(Set exercise): Can you recast the data starting with the line containing "The height and width of the screenshot is (650, 700)." and going on through the line containing "(x=136, y=187)" as a two-column CSV headed instruction and click_point, with one row per instruction holding its text and its answer, each in one quoted field with line breaks turned into spaces? Leave the pictures out.

— START Given entries —

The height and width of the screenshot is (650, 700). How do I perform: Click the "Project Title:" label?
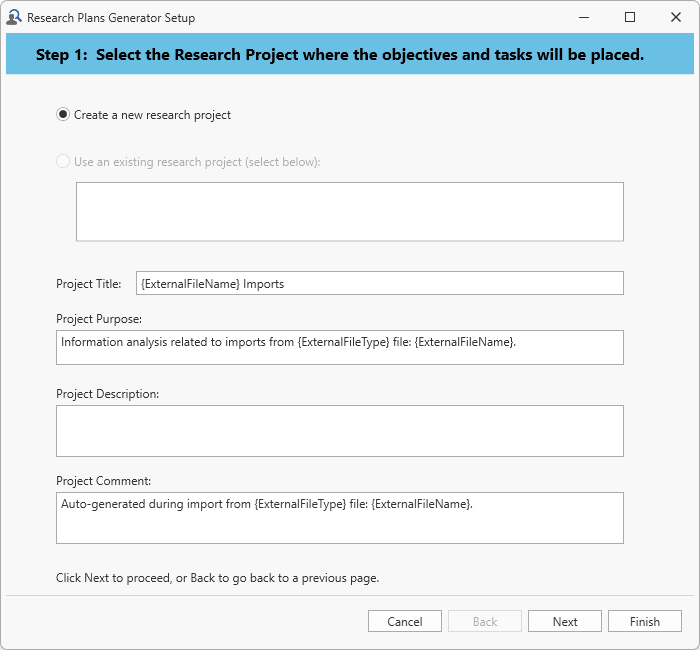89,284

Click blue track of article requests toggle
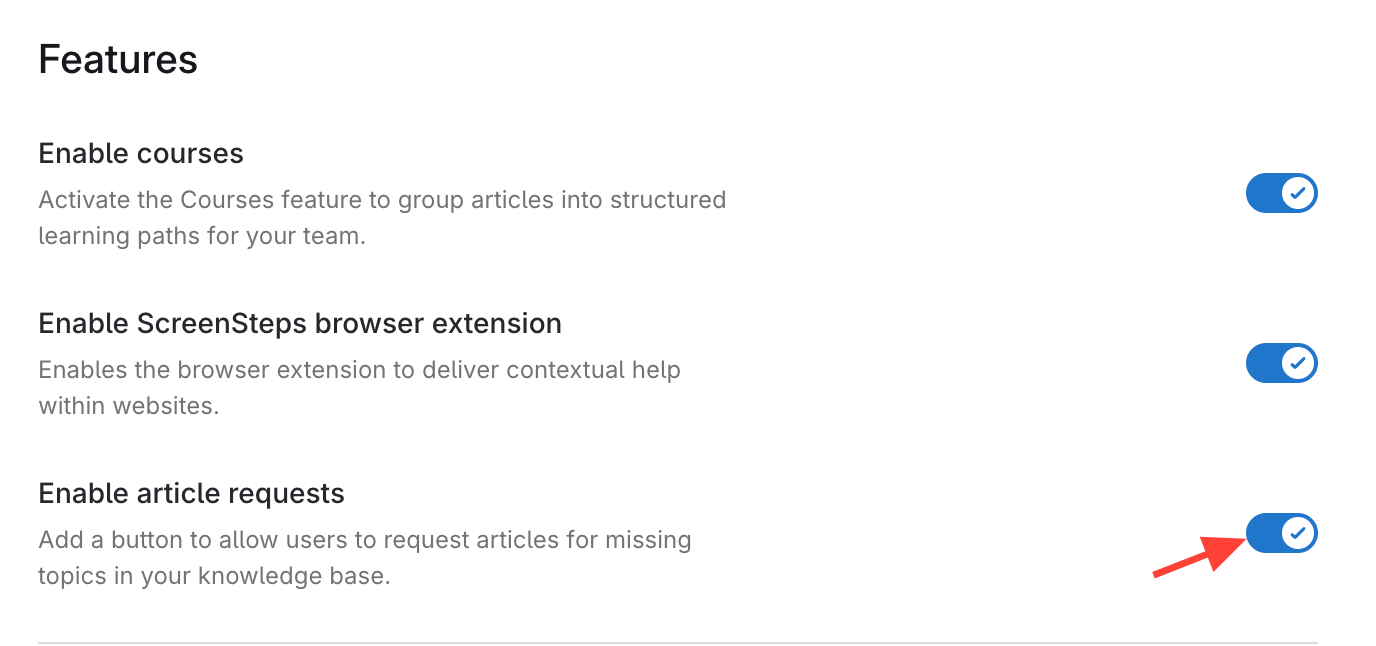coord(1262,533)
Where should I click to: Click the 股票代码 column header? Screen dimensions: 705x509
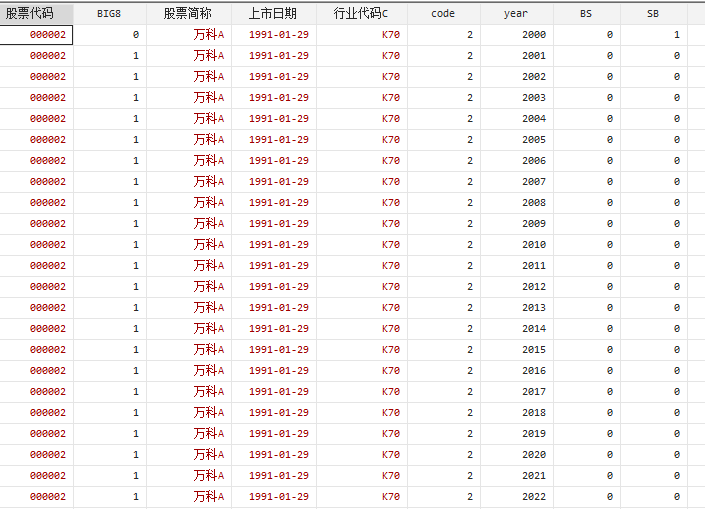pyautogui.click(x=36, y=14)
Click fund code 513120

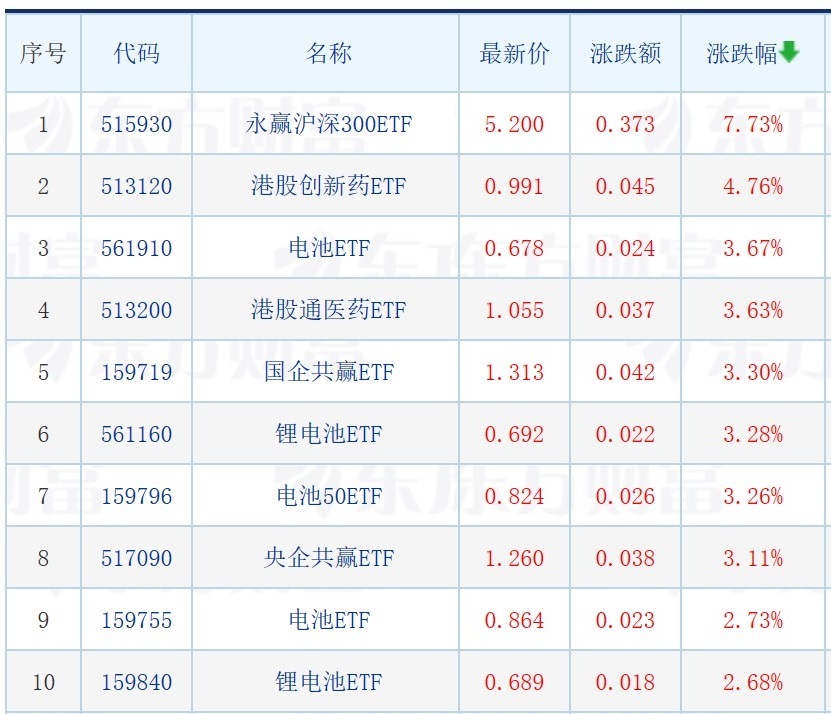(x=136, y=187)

— END Given entries —
— START Given entries —

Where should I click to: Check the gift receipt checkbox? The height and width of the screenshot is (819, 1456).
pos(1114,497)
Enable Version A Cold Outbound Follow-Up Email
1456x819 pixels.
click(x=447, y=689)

— END Given entries —
— START Given entries —

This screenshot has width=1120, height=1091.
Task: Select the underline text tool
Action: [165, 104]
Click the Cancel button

— END Given entries —

(Correct response):
instruction,click_point
"The height and width of the screenshot is (650, 700). How do I perform: Click the ""Project Title:"" label?","89,284"
"Click blue track of article requests toggle","coord(1262,533)"
"Where should I click to: Click the 股票代码 column header? Screen dimensions: 705x509","pyautogui.click(x=36, y=14)"
"Click fund code 513120","(x=136, y=187)"